*** Block opens ***

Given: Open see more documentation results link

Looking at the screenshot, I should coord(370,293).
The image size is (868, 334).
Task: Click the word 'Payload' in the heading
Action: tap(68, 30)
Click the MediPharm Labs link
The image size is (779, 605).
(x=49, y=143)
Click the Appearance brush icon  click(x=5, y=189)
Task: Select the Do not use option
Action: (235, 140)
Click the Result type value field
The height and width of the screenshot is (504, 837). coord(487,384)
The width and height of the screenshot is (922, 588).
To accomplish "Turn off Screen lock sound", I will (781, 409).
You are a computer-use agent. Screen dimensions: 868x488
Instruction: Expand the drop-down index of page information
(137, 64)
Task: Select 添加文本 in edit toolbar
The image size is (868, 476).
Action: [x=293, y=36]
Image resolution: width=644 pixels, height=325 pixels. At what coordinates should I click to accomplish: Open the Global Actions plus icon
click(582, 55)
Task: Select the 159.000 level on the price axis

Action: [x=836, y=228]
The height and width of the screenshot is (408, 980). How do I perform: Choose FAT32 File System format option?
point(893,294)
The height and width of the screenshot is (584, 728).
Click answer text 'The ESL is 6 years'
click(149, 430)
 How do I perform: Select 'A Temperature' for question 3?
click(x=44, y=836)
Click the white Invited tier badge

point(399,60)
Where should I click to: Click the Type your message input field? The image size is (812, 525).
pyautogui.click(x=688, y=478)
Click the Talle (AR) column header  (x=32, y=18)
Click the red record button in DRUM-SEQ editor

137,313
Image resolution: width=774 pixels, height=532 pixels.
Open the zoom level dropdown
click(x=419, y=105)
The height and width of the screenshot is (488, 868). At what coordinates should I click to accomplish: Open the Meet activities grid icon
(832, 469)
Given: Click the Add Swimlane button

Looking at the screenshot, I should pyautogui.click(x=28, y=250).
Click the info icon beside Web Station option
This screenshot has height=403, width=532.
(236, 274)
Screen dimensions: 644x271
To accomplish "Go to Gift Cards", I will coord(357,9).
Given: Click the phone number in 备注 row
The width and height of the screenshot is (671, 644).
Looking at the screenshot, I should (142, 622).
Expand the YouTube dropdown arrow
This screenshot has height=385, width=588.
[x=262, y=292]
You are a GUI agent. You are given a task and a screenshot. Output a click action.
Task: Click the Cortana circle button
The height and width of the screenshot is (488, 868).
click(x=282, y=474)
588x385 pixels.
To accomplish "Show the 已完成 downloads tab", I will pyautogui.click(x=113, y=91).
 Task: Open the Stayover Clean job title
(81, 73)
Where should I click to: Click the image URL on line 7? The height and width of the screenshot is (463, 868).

*** Block closes ***

Your assignment> Go through the data and show every line where "agent" occurs.

Result below>
You are a computer-use agent. Screen dimensions: 868x488
You are a GUI agent. You are given a task and a screenshot. Output a click action.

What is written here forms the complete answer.